The Fault in Our Institutions
While deep state and other conspiracy believers can be easily dismissed as crazy, they might just have a point: The government institutions that make many important decisions for the American people are largely made up of elitists who are wholly unrelatable to the public. According to The Washington Post, only nine percent of Americans have confidence in Congress, making it the least trusted government institution. No wonder – it can be difficult to trust in a body with a growing average net worth of over $1 million to prioritize the interests of the average American. Not to mention that the average member of congress is 57 years old, yet still makes laws for a country with a median age of about 38 years old and the generations to come.
Age is particularly relevant on issues like climate change which will likely impact each generation more than the last. And while climate change believers have reached a majority in the U.S., almost 20 percent more seniors (65 years and older) than millennials deny its existence, according to a study by the University of Texas.
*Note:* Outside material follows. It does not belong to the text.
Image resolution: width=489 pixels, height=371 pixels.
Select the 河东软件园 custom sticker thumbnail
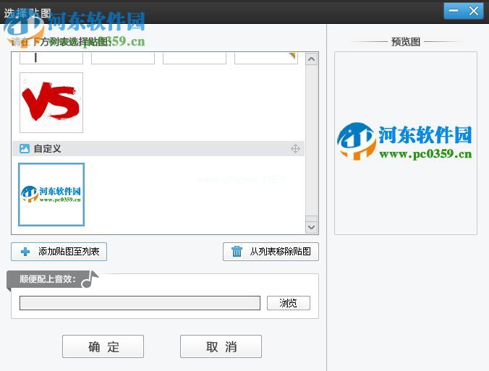51,194
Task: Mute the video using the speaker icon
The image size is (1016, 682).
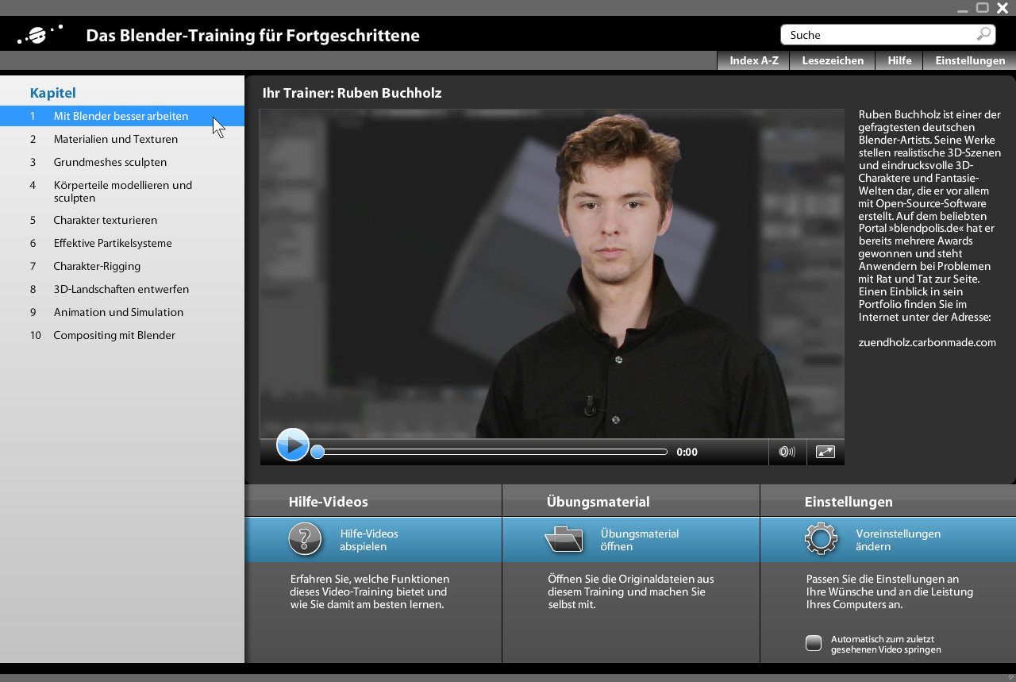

Coincidentally – or not – most of those seniors will die in the next few decades, while the younger generations will have to cope with these issues for much longer.
Partisanship likely also comes into play when considering trust in Congress. Because compromise between parties must always be made in order to pass a bill, the process is a) usually slow and b) often unsatisfactory to both sides. In fact, a study by Pew Research shows that a majority – 64 percent– of Democrats and Republicans believe that “on the issues that matter to them, their side loses more often than it wins.” The system set in place is meant to appease both sides to an extent, yet in reality, most aren’t being satisfied.
Yes, President Trump was freed of a bit of blame earlier in this piece, but he certainly does play a part in the way Americans now view our government from both sides. He works to build a sense of distrust throughout his own party by creating hysteria over fake news. Then, he slanders Democrats – and anyone with whom he disagrees – relentlessly, fostering more distrust on the other side. What is trustworthy about this and about all of the chaos occurring after only one year in the White House? Think Russian interference, sexual assault allegations, nuclear war threats, hiring and firing and hiring and firing, white-supremacist sympathy – and this list is already much too long.
Not to mention that Trump and his supporters are guilty of creating their own conspiracies. Who can forget that they once pushed Obama to release his birth certificate to respond to theories that he was not truly born in the United States of America? And that they accused him of being Muslim, which is firstly, not a crime, and second, not true? This kind of conspiracy is not a rational one, but one that came out of partisan bias and, frankly, racism.
But this is common knowledge; now this is the norm. And now it can seem like the next scandal is just around the corner, one that will break before anyone has even had a chance to conspire about it. So, unfortunately, conspiracy and distrust may not be an overreaction. Instead, consider it a response to the way American people have and continue to be abused by the powerful institutions meant to give us security.